Start of Dataset excerpts

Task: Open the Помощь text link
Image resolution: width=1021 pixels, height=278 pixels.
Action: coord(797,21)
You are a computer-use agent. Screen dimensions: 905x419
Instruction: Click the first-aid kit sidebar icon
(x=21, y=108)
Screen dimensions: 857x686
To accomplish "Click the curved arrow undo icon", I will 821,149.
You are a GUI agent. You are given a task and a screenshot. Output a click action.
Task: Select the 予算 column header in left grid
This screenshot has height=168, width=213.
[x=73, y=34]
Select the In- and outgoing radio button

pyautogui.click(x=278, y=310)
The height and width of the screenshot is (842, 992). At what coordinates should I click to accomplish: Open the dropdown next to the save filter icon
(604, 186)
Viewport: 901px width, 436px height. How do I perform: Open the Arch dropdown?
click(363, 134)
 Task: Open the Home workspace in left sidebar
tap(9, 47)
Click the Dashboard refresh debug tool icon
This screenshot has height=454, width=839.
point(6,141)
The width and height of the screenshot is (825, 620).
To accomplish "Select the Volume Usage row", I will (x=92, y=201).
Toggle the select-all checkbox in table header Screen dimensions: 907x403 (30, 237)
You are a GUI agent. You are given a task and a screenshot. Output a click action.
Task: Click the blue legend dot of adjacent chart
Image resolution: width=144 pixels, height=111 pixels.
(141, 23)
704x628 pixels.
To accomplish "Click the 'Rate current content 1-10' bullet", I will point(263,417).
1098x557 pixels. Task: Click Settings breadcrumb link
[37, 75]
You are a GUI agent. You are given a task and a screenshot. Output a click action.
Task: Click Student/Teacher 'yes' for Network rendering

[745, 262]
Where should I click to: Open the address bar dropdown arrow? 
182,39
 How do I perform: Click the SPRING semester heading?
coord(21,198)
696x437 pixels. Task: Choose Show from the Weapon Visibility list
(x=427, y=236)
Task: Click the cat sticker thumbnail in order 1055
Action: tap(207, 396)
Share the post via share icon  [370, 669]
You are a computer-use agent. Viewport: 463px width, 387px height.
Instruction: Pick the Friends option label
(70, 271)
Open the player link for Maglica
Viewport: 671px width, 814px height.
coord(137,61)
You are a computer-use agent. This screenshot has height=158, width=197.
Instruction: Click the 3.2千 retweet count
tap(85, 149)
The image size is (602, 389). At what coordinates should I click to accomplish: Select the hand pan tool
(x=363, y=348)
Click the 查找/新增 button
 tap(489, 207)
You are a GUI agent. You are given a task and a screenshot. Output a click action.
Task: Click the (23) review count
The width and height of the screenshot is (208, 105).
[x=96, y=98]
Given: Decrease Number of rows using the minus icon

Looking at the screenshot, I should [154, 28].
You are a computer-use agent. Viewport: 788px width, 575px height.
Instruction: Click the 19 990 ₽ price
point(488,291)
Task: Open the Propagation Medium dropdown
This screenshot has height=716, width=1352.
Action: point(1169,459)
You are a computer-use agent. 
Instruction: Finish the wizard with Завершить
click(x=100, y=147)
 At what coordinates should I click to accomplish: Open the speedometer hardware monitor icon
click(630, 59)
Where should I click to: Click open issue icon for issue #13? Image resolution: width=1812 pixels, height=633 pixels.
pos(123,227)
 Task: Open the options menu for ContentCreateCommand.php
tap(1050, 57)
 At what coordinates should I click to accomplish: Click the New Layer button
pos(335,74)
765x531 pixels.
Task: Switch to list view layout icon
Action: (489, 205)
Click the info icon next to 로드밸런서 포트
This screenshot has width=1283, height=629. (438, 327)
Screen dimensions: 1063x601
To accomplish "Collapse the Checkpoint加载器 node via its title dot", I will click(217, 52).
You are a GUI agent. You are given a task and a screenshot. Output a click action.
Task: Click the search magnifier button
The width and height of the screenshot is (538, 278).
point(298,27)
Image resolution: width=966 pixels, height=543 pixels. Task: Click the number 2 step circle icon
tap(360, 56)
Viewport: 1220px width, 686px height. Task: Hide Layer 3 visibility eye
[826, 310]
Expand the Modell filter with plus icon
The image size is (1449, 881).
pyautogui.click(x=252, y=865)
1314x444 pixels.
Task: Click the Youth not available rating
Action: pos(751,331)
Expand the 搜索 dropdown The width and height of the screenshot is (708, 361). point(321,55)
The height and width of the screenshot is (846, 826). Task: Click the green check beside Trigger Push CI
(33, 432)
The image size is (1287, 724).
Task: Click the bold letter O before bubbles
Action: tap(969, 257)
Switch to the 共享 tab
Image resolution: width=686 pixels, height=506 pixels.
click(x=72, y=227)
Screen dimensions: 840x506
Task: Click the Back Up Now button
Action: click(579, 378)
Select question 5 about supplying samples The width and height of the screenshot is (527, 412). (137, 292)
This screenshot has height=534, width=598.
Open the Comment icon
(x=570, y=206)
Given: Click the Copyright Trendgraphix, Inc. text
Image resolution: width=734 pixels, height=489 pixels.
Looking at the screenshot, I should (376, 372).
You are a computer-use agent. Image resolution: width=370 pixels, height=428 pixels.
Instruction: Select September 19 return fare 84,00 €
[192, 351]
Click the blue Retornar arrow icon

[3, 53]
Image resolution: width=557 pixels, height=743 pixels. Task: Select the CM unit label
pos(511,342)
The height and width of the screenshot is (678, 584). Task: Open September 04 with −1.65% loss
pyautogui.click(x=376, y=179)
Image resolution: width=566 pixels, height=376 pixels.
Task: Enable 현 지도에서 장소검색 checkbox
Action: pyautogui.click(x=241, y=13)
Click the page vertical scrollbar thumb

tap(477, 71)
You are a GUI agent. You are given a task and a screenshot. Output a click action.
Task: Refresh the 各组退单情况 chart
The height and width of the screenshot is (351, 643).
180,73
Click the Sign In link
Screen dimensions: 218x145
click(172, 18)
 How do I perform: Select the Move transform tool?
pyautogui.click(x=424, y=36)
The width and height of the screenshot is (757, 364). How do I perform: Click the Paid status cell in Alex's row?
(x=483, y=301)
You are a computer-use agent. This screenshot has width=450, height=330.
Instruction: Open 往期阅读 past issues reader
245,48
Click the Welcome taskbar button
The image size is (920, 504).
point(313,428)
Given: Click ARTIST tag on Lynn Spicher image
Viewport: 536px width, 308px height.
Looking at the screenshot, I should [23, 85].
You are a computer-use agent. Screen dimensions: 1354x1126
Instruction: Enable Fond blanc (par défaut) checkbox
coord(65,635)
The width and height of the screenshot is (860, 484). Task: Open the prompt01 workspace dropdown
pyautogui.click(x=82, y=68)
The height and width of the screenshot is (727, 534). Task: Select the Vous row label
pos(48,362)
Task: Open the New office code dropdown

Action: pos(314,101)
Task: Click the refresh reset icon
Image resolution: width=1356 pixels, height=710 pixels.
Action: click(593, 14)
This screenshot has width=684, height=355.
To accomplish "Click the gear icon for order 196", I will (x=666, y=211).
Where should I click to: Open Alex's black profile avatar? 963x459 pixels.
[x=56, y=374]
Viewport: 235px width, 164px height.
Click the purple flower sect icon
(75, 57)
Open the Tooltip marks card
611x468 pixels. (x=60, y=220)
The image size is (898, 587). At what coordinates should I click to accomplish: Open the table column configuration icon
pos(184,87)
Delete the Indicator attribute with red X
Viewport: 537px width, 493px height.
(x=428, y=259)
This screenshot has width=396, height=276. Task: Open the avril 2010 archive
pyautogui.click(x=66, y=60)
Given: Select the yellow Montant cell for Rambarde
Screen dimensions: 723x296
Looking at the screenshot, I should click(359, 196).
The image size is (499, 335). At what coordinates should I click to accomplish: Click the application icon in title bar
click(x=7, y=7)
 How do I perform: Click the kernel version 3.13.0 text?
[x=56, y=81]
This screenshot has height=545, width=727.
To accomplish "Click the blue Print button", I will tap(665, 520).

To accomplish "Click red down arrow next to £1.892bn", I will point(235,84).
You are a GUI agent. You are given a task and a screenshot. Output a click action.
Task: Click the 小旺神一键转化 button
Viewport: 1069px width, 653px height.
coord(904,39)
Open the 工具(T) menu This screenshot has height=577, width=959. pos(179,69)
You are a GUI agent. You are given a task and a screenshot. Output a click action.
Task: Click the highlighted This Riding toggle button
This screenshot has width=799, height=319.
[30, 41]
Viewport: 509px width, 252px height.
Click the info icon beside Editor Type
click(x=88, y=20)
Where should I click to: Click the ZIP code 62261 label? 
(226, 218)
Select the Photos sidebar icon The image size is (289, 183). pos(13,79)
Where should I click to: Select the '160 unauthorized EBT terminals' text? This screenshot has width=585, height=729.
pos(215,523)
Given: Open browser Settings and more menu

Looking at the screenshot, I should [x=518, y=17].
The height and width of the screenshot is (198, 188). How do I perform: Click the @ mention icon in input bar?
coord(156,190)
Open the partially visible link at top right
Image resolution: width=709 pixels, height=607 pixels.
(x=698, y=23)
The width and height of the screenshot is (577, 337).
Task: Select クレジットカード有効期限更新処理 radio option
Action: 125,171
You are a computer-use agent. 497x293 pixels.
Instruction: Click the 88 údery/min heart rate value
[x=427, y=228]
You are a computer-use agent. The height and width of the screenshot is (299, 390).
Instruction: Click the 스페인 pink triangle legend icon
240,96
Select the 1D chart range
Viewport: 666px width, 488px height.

End of Dataset excerpts

Nothing but the lines from the start of the data through the line holding "Screen dimensions: 857x686" should be restated, and each one exactly.

Task: Open the Помощь text link
Image resolution: width=1021 pixels, height=278 pixels.
Action: coord(797,21)
You are a computer-use agent. Screen dimensions: 905x419
Instruction: Click the first-aid kit sidebar icon
(x=21, y=108)
Screen dimensions: 857x686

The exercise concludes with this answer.